The other box set I can't stop playing is Cash Unearthed (American Recordings). This one is made up of four CDs of previously unreleased material that Johnny Cash recorded for Rick Rubin's American Recordings label (including a gorgeous reading of Bob Marley's "Redemption Song" which is done as a duet with Joe Strummer). Also in the package is a single CD of highlights from the four official CDs and a hardcover book with great photos and Cash (and others) talking about each and every song.
Some other treats include Ani DiFranco's Educated Guess (Righteous Babe) in which the l'il folksinger goes back to her solo roots; Damien Rice's O
(Vector) a tremendous debut from this Irish singer-songwriter, lo-fi recorded in his home and the booklet sports some fascinating art; Greg Brown's Honey in the Lion's Head (Trailer Records) in which Brown tackles the American traditional (mostly) songbook, including a duet with his new wife Iris Dement (and they really need to do an album together); Natalie Merchant's killer take on (again mostly) American traditional songs on The House Carpenter's Daughter (Myth America); Feels Like Home (Blue Note) in which Norah Jones proves she's no one-CD wonder; Martyn Joseph stripped down to pretty much just voice and guitar on Whoever It Was That Brought Me Here Will Have To Take Me Home (www.martynjoseph.com); and…well, there's just a lot of great music out in the world, isn't there? So let me leave you with those for now.

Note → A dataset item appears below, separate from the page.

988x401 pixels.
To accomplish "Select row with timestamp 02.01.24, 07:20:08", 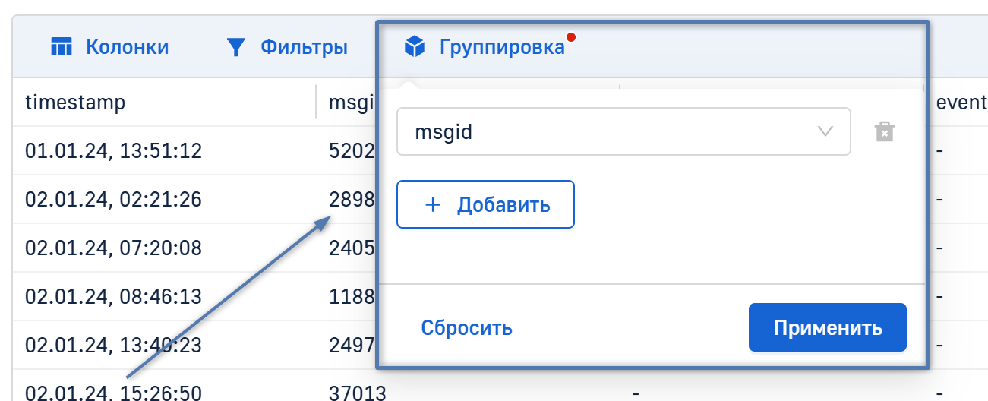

Except…as I was putting this together, MaryAnn and I have fallen in love with a new CD by a somewhat local fellow—I believe he's based in Perth, Ontario, or at least the album was recorded there. His name is Brock Zeman, the CD is Cold Winter Comes Back, and it's a wonderful collection of narrative songs along the lines of Steve Earle, Chris Knight, Matthew Ryan and the like. I went looking for a Web presence, to let you know where you could order a copy or find out more about him, but unfortunately, there doesn't appear to be any. So I went into my favourite local record store Compact Music and asked my pal Ian Boyd (who co-owns it with his brother
James) if he could make it available to those of you who might be interested. He said he would and promises to have it available at his Web site by Tuesday, February 17th. Check them out here:
Tell them MaryAnn and I sent you, and don't be shy to put in requests for some of that other hard-to-find Canadian music you might be looking for. They carry music from all over the world, of course, but where else are you going to find, under one roof, music by Blackie & the Rodeo Kings, Fred Eaglesmith, Ian Tamblyn, Jim Bryson, Kate Maki, the Sadies, the Fiftymen, Christine Graves, Michaela Foster Marsh, Luther Wright & the Wrongs, Sarah Harmer…well, you get the idea.
As I write this, you folks are 3449 strong and if that isn't cool, I don't know what is. I can't tell you how much MaryAnn and I appreciate your friendly support and interest.
Until again, take good care of each other.